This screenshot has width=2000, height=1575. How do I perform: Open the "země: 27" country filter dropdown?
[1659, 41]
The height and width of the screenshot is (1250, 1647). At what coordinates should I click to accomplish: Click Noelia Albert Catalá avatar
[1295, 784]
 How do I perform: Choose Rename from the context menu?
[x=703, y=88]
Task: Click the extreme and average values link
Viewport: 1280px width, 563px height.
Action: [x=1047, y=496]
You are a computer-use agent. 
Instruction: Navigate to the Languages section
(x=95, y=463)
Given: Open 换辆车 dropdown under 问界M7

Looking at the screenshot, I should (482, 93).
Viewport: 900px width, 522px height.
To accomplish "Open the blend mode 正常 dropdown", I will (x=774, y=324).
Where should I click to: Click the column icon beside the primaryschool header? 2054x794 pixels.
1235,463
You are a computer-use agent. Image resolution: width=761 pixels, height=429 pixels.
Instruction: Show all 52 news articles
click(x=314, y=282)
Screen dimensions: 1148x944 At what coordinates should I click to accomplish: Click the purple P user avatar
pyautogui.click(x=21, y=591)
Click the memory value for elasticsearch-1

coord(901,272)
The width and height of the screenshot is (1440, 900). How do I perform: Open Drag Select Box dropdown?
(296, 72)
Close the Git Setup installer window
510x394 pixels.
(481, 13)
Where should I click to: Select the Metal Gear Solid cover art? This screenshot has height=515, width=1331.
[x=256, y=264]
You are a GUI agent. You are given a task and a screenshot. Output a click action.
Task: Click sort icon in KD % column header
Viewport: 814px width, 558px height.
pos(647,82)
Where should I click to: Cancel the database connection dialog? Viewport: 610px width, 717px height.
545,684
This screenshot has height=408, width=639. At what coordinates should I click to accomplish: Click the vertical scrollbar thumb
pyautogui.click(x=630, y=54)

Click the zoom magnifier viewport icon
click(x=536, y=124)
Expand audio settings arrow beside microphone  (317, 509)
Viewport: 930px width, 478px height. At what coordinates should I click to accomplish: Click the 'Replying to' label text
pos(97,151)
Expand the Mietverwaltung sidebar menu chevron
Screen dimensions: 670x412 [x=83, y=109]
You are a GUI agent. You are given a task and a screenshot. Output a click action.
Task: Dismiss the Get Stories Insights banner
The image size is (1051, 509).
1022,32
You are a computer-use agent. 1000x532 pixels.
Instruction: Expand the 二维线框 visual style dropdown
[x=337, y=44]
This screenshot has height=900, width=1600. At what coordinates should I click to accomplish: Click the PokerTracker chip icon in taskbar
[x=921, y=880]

• **WORK TO BE COMPLETED**
Write the material out again word for word.

• **SOLUTION TO THE EXERCISE**
This screenshot has width=2000, height=1575. How do I perform: Open the "země: 27" country filter dropdown?
[1659, 41]
The height and width of the screenshot is (1250, 1647). At what coordinates should I click to accomplish: Click Noelia Albert Catalá avatar
[1295, 784]
 How do I perform: Choose Rename from the context menu?
[x=703, y=88]
Task: Click the extreme and average values link
Viewport: 1280px width, 563px height.
Action: [x=1047, y=496]
You are a computer-use agent. 
Instruction: Navigate to the Languages section
(x=95, y=463)
Given: Open 换辆车 dropdown under 问界M7

Looking at the screenshot, I should (482, 93).
Viewport: 900px width, 522px height.
To accomplish "Open the blend mode 正常 dropdown", I will (x=774, y=324).
Where should I click to: Click the column icon beside the primaryschool header? 2054x794 pixels.
1235,463
You are a computer-use agent. Image resolution: width=761 pixels, height=429 pixels.
Instruction: Show all 52 news articles
click(x=314, y=282)
Screen dimensions: 1148x944 At what coordinates should I click to accomplish: Click the purple P user avatar
pyautogui.click(x=21, y=591)
Click the memory value for elasticsearch-1

coord(901,272)
The width and height of the screenshot is (1440, 900). How do I perform: Open Drag Select Box dropdown?
(296, 72)
Close the Git Setup installer window
510x394 pixels.
(481, 13)
Where should I click to: Select the Metal Gear Solid cover art? This screenshot has height=515, width=1331.
[x=256, y=264]
You are a GUI agent. You are given a task and a screenshot. Output a click action.
Task: Click sort icon in KD % column header
Viewport: 814px width, 558px height.
pos(647,82)
Where should I click to: Cancel the database connection dialog? Viewport: 610px width, 717px height.
545,684
This screenshot has height=408, width=639. At what coordinates should I click to accomplish: Click the vertical scrollbar thumb
pyautogui.click(x=630, y=54)

Click the zoom magnifier viewport icon
click(x=536, y=124)
Expand audio settings arrow beside microphone  (317, 509)
Viewport: 930px width, 478px height. At what coordinates should I click to accomplish: Click the 'Replying to' label text
pos(97,151)
Expand the Mietverwaltung sidebar menu chevron
Screen dimensions: 670x412 [x=83, y=109]
You are a GUI agent. You are given a task and a screenshot. Output a click action.
Task: Dismiss the Get Stories Insights banner
The image size is (1051, 509).
1022,32
You are a computer-use agent. 1000x532 pixels.
Instruction: Expand the 二维线框 visual style dropdown
[x=337, y=44]
This screenshot has height=900, width=1600. At what coordinates should I click to accomplish: Click the PokerTracker chip icon in taskbar
[x=921, y=880]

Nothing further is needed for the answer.